Eleanor Roosevelt affected people that way. For the wounded soldier and the battle-hardened journalist, and for the thousands of other men and women who met her and the millions who heard her speak or read her articles, she seemed an unfailing source of courage and inspiration. She was virtually an American saint, able to move with a grace that seemed otherworldly and to heal a dying soldier with a kiss. Her achievements as First Lady seemed so effortless that it is difficult to imagine the anxieties that followed her through life or to see her as anyone other than the legendary figure of her mature years. Could she have been a child who cried when she fell, a painfully shy adolescent, a bride who doubted her husband's affection, and a mother troubled by her failure as a parent?

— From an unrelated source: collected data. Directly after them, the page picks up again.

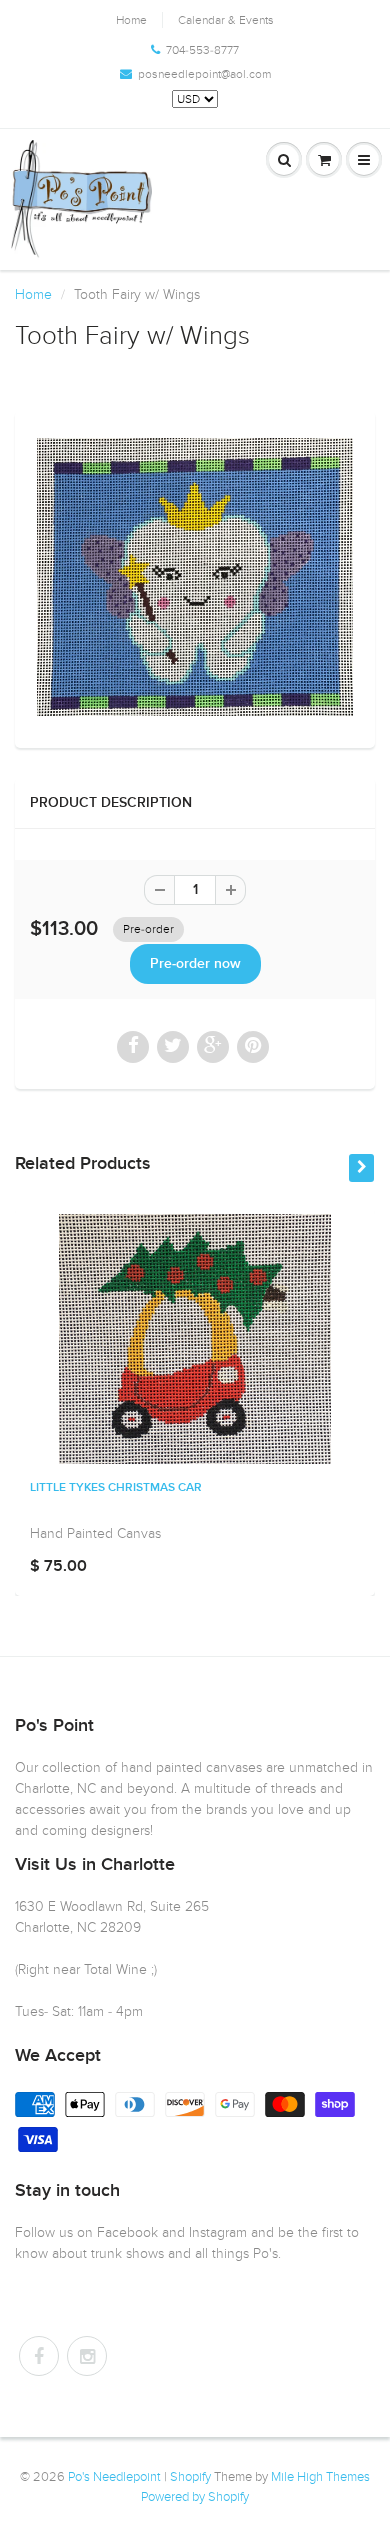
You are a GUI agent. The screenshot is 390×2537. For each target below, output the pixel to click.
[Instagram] (87, 2356)
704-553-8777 (202, 50)
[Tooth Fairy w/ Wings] (195, 577)
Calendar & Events (226, 20)
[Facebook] (39, 2356)
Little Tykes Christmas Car (116, 1488)
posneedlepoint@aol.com (204, 74)
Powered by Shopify (195, 2497)
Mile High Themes (320, 2477)
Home (131, 20)
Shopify (190, 2477)
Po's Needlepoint (114, 2477)
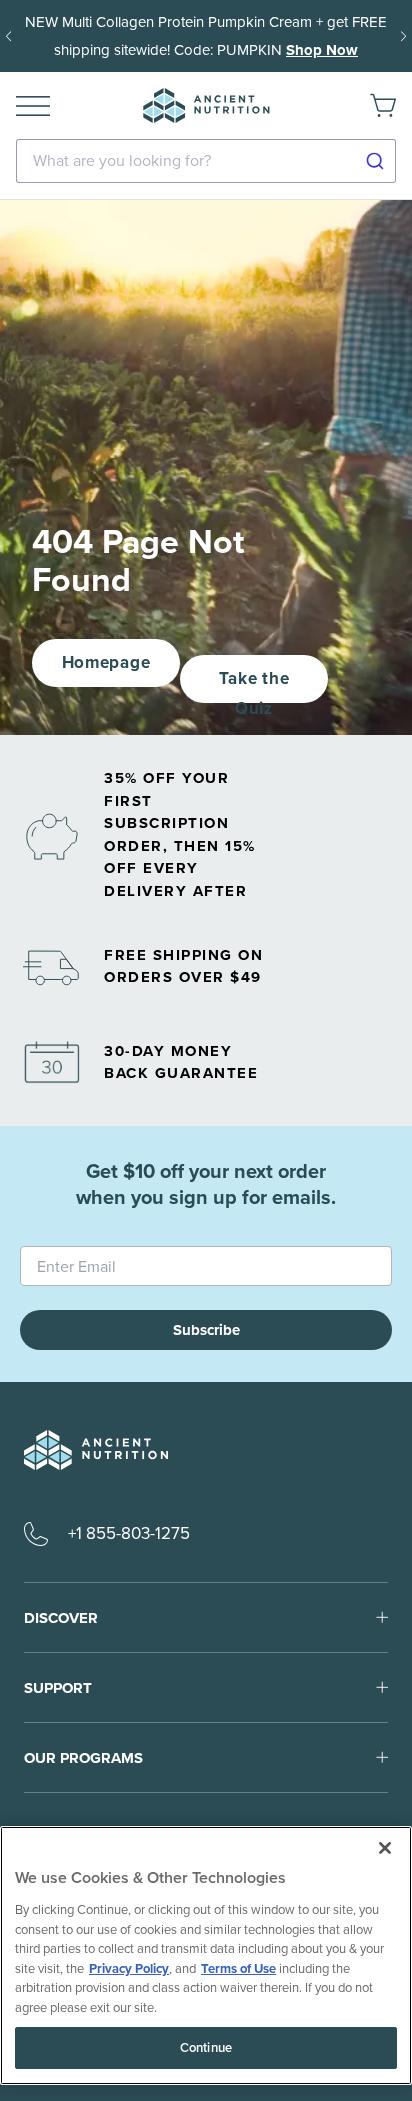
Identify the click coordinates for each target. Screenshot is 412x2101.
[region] (206, 1955)
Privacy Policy (129, 1968)
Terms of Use (238, 1968)
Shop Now (322, 50)
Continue (206, 2047)
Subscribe (206, 1330)
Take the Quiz (254, 684)
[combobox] (206, 161)
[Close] (385, 1848)
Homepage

Surely these youthful worries were only masks that hid the real Eleanor Roosevelt. Beneath all these guises must have been the incipient adult: self-assured, invulnerable. But for Eleanor the worlds of the 1880s and the 1910s were as real as the world of the 1940s. They were different worlds, and she was a different person. There was nothing inevitable about her later triumphs. And yet both the suffering and the achievements of her early years made possible the person whom many regard as the greatest American woman of the twentieth century.